### EXERCISE DIRECTIONS
Answer these questions using the text about the gift to Chicago Booth's Center for Applied Artificial Intelligence:
(a) In what year was the center launched?
(b) Who leads the center as faculty director?
(c) Which organization gave a paper summarizing the center's research a Responsible Business Education Award?

### EXTRACT PROVIDED
══════════════════════════════
An anonymous donor has made a $21 million gift to support the groundbreaking work of the Center for Applied Artificial Intelligence (CAAI) at the University of Chicago Booth School of Business. This investment will provide CAAI with current-use resources as well as an endowment to accomplish even more in this burgeoning field.  

Launched in 2019, CAAI is Booth’s newest research center and focuses on how machine and human intelligence can be combined to create new ideas. It strives to create real-world impact in a wide range of areas of business and policy through cutting-edge research using machine learning, which analyzes complex data at higher volumes and in different ways than is possible for humans.

“Chicago Booth is incredibly proud of the CAAI’s pathbreaking, interdisciplinary research applying human insights to AI to bring about a better world,” said Madhav Rajan, dean and the George Pratt Shultz Professor of Accounting at Booth. “This generous gift will allow the school, through the work of the center, to have continued and lasting impact on the fields of finance, health care, public policy, education, and behavioral science.”

CAAI is led by faculty director Sendhil Mullainathan, the Roman Family University Professor of Computation and Behavioral Science, who joined Chicago Booth in 2018 after teaching at Harvard University and the Massachusetts Institute of Technology. Mullainathan is the recipient of a MacArthur Foundation fellowship, commonly known as a “genius grant,” and has been designated a Young Global Leader by the World Economic Forum. The center’s Steering Committee brings together researchers from multiple areas at Chicago Booth, including marketing, econometrics and statistics, behavioral science, and economics.

“The field of applied AI is rich with opportunities to generate new knowledge and solve old problems, and, with this gift, we can do more to push the boundaries of the field,” Mullainathan said. “Humans and machines thinking together is the future of science, and this gift cements the center as a hub for inquiry and research into this important area.”

“This generous gift will allow the school, through the work of the center, to have continued and lasting impact on the fields of finance, health care, public policy, education, and behavioral science.”

— Madhav Rajan

A paper summarizing CAAI research recently received a Responsible Business Education Award from the Financial Times for academic research with impactThat research discovered large-scale racial bias in the algorithms used by insurers to predict the health-care needs of millions of US patients. CAAI researchers analyzed how patients were identified for a program offering extra medical support to people at high risk. Assuming past health-care costs indicated need, the algorithm overlooked the fact that Black patients cost the system less because they lacked access to or received lower levels of care, unfairly reducing by more than half the number identified for additional help. Based on this research, CAAI researchers developed a free online Algorithmic Bias Playbook for senior corporate executives, policymakers, and technical specialists in health care. The playbook has been downloaded and shared hundreds of times.
══════════════════════════════
### INFORMATION PROVIDED

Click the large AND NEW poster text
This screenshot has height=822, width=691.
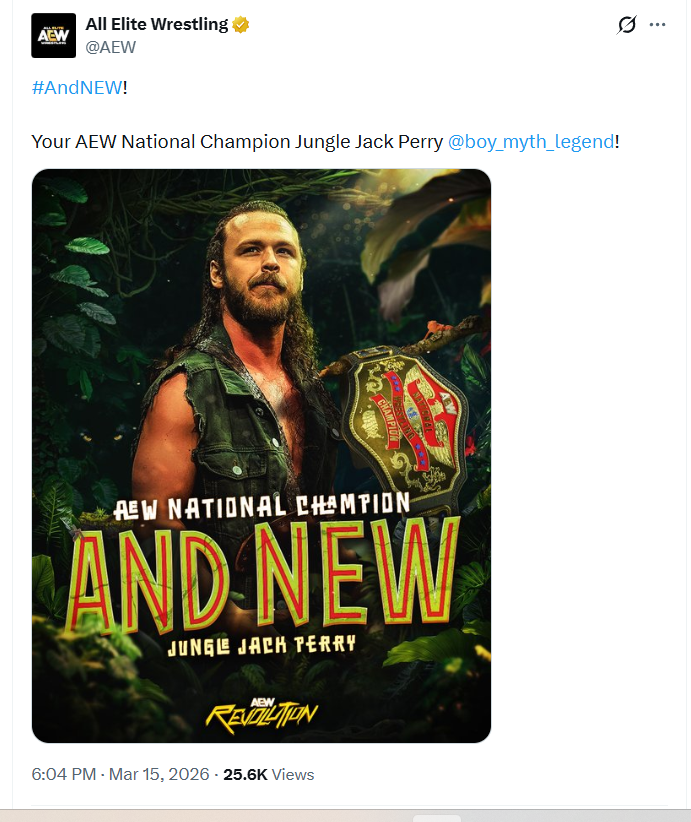262,580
══════════════════════════════
### RESPONSE
(a) 2019
(b) Sendhil Mullainathan
(c) The Financial Times